En Europe, la revue des jésuites français Études publie dans son numéro de mars un essai intitulé Querelles transatlantiques dans lequel le professeur jésuite Paul Valadier analyse les différents types de «heurts des civilisations» qui semblent se profiler «à l’intérieur même de la civilisation occidentale». L’article décrit l’entourage de Bush comme «marqué par une forte influence de fondamentalistes protestants que certains journaux égyptiens n’hésitaient pas récemment à caractériser comme des Hezbollah chrétiens». Mais selon Valadier, «la longue hostilité des États-Unis envers les institutions internationales, y compris les tribunaux, dépasse largement le seul gouvernement de Bush jr: elle relève bien d’une culture politique de type impérial largement étrangère à l’Europe actuelle». L’article conclut par des jugements assez tranchés sur les répercussions du conflit entre les États-Unis et ce que l’on appelle l’axe franco-allemand: «L’avenir montrera si ces divergences contribuent à une prise de conscience de contrastes réellement fondés. Auquel cas il se pourrait que la crise actuelle conduise à un renforcement d’une certaine Europe consciente qu’elle n’attend plus des États-Unis une liberté que ses institutions défendent assez bien, contrairement à la proclamation servile des huit États européens conduits par la Grande-Bretagne et l’Espagne à la fin de janvier 2003».

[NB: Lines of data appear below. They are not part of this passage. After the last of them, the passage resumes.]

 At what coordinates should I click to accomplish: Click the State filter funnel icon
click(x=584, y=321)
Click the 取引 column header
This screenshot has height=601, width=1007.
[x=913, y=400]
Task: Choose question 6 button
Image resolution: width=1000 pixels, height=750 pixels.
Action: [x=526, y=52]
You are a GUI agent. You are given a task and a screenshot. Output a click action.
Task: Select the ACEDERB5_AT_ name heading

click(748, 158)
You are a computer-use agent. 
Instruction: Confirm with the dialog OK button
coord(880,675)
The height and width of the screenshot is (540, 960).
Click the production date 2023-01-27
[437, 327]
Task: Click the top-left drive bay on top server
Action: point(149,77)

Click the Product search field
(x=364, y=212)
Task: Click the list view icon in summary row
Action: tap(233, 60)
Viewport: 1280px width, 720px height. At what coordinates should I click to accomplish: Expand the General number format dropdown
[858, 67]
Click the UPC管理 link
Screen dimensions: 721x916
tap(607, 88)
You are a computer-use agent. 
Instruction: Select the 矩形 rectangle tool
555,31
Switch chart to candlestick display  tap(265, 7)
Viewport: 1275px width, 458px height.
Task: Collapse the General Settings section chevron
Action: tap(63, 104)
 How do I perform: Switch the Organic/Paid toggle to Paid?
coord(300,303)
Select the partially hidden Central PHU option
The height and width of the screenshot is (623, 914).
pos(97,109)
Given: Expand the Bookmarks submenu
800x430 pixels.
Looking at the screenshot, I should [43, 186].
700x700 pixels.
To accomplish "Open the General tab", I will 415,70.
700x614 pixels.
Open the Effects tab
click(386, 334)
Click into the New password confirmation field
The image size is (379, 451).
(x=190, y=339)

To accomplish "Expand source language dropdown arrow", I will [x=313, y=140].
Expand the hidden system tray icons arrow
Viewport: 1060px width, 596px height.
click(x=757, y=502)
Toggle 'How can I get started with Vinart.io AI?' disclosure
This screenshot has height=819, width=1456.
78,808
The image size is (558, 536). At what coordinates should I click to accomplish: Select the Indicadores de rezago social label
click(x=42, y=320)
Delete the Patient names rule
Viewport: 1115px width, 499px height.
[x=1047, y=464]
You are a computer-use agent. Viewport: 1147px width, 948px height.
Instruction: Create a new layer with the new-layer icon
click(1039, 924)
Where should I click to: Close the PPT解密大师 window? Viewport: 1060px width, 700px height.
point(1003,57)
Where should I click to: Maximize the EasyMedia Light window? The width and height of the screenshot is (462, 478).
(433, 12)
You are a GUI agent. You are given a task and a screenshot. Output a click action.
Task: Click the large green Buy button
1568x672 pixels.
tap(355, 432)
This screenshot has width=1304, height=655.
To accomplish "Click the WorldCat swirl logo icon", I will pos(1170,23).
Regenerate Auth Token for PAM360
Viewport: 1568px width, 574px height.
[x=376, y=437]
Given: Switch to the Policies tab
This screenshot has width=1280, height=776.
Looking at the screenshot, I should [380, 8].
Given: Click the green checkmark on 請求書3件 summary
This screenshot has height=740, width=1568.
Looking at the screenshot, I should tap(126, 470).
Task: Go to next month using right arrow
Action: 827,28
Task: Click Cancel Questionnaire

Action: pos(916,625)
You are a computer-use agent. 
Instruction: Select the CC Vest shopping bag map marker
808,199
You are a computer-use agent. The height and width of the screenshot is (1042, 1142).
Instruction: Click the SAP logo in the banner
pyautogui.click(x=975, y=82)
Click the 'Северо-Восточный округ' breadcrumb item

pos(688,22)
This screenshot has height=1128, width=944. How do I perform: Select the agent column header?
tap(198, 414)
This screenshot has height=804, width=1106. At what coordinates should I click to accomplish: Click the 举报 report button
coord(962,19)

Dans la presse radiophonique, c’est au jésuite Pasquale Borgomeo, directeur général de la Radio Vaticane que l’on doit les propos les plus nets et les plus engagés de tous ceux qui ont été transmis par la station du Saint-Siège contre les perspectives de guerre infinie. Le 4 février, après avoir rappelé l’importance décisive de la recherche de l’information dans la guerre contre le terrorisme, à propos du 11 septembre, le père Borgomeo a formulé en passant une question très dérangeante: «Une meilleure collaboration entre la CIA et le FBI n’aurait-elle pas permis, avant et non après le désastre, de réunir en un seul puzzle les morceaux séparément glanés par chacun des deux organismes et par là même d’en saisir le sens profond?».